O Governo vai tentar resolver o processo, iniciado há mais de duas décadas, para a instalação de uma mini-hídrica no Açude de Abrantes. A ministra do Ambiente e Energia, Maria da Graça Carvalho, admite lançar um novo concurso, depois de esclarecer os compromissos e procedimentos financeiros associados ao projeto anterior.
A intenção foi anunciada durante uma visita da governante ao Tagusvalley – Parque de Ciência e Tecnologia, onde reuniu com o presidente da Câmara de Abrantes, Manuel Jorge Valamatos, para analisar investimentos e problemas ambientais do concelho.
Maria da Graça Carvalho explicou que o processo da mini-hídrica remonta ao ano 2000 e apresenta um historial complexo, que impede o Governo de começar novamente do ponto zero.
«Vamos ver se conseguimos resolver esse histórico, porque não podemos partir do zero. Há um valor de financiamento e é preciso perceber o que se passou», afirmou.
A ministra considera que o potencial hidroelétrico existente no Açude de Abrantes deve ser aproveitado. Para isso, o Governo pretende resolver o processo anterior e preparar um novo procedimento concorrencial.
«Vamos tentar resolver esse passivo, de modo a poder lançar um concurso para que se possa aproveitar esse potencial através de uma mini-hídrica», acrescentou.

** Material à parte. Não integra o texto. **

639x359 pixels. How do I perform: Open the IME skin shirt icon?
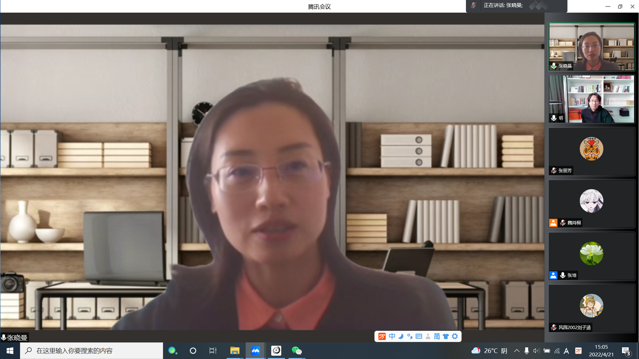tap(446, 336)
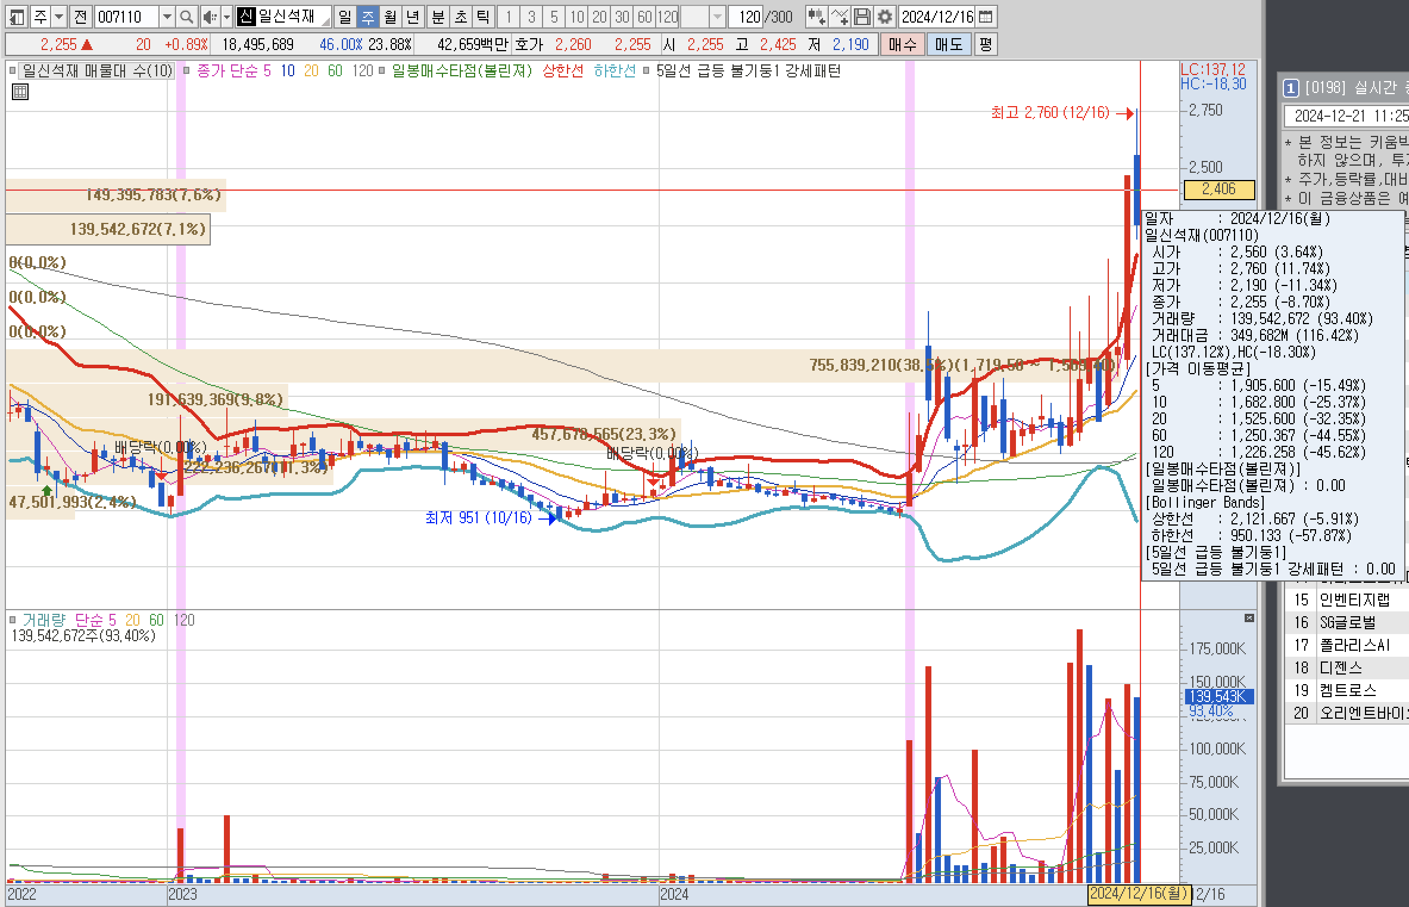The height and width of the screenshot is (907, 1409).
Task: Toggle the 종가 단순 moving average checkbox
Action: tap(186, 71)
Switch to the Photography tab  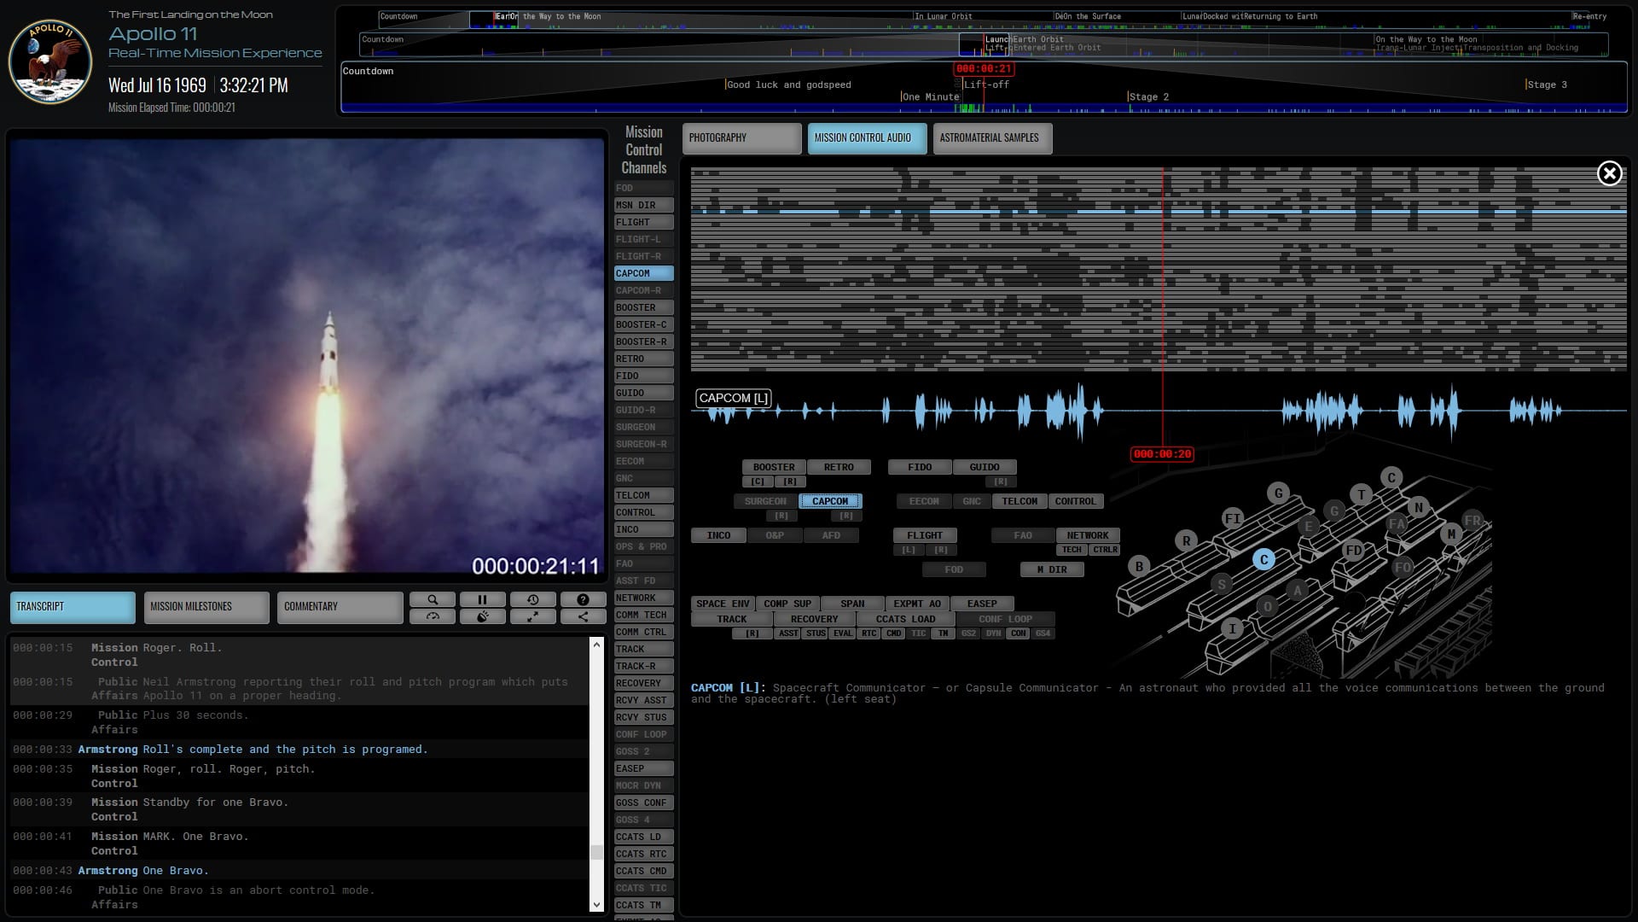tap(741, 138)

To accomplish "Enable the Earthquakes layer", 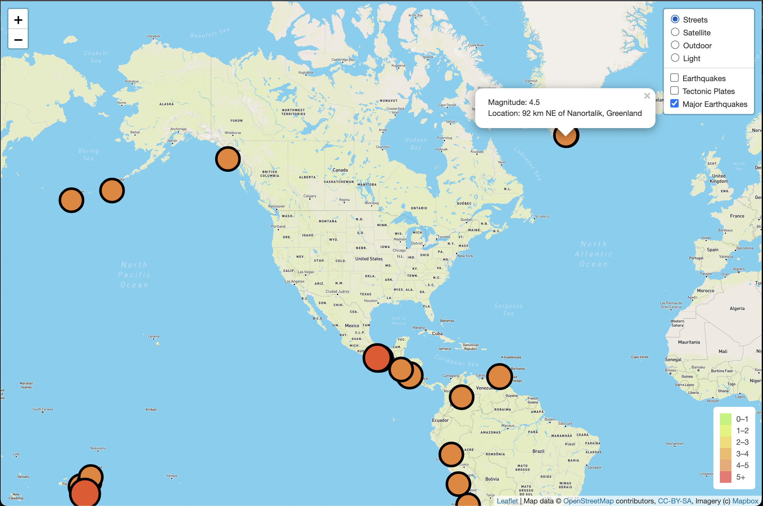I will 675,77.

Maria Graça Carvalho, ministra Ambiente

O presidente da Câmara de Abrantes recordou que a possibilidade de produzir eletricidade no açude começou a ser discutida praticamente desde a construção daquela infraestrutura.
Segundo Manuel Jorge Valamatos, chegou a ser aberto um concurso há vários anos, mas o procedimento nunca foi concluído.
«É desde o início do açude que se fala na construção da mini-hídrica. Houve a abertura de um concurso que nunca chegou ao fim e o que queremos é que esse processo se resolva», explicou.
O autarca referiu igualmente que a Iberdrola chegou a manifestar interesse no aproveitamento hidroelétrico e indicou que essa possibilidade se poderá manter, embora qualquer atribuição dependa do lançamento de um concurso público específico.
Manuel Jorge Valamatos defende que a mini-hídrica permitiria aproveitar novamente, em Abrantes, a água que já é utilizada para produção de energia nas barragens localizadas a montante.
«Toda a água que é aproveitada a montante pelas diferentes barragens passa aqui. Podemos voltar a aproveitá-la, trazer rendimento e valor acrescentado para o território», sustentou.
Para o presidente da Câmara, a exploração da mini-hídrica poderá igualmente contribuir para financiar a gestão e manutenção do Açude de Abrantes.
Manuel Jorge Valamatos, presidente CM Abrantes

O projeto deverá ainda contemplar soluções ambientais, designadamente melhorias na escada para peixes, destinada a permitir a circulação das espécies ao longo do rio Tejo.
Tempestades: Prejuízos nas linhas de água chegam aos 2,8 milhões
Na reunião foi também analisada a recuperação das linhas de água danificadas pelas intempéries. A ministra revelou que existe um contrato-programa entre o Fundo Ambiental, a Agência Portuguesa do Ambiente e o Município de Abrantes no valor aproximado de 204 mil euros.
Maria da Graça Carvalho reconheceu, porém, que o financiamento é insuficiente perante prejuízos que ultrapassam os dois milhões de euros.
«É uma gota de água. Vamos ver com a Agência Portuguesa do Ambiente o que podemos fazer para ajudar naquilo que ficou por financiar», afirmou.
O presidente da Câmara estima em 2,8 milhões de euros o investimento necessário para recuperar as linhas de água afetadas, identificando intervenções nas Sentieiras, Coalhos, São Miguel, Rossio ao Sul do Tejo e Rio de Moinhos, entre outros locais.
Manuel Jorge Valamatos garantiu que o Município pretende participar financeiramente nas soluções, mas alertou para a necessidade de apoio da administração central devido à dimensão dos estragos.
A ministra assegurou que a Agência Portuguesa do Ambiente entrará em contacto com a autarquia «de forma célere e urgente», com o objetivo de encontrar financiamento para as intervenções.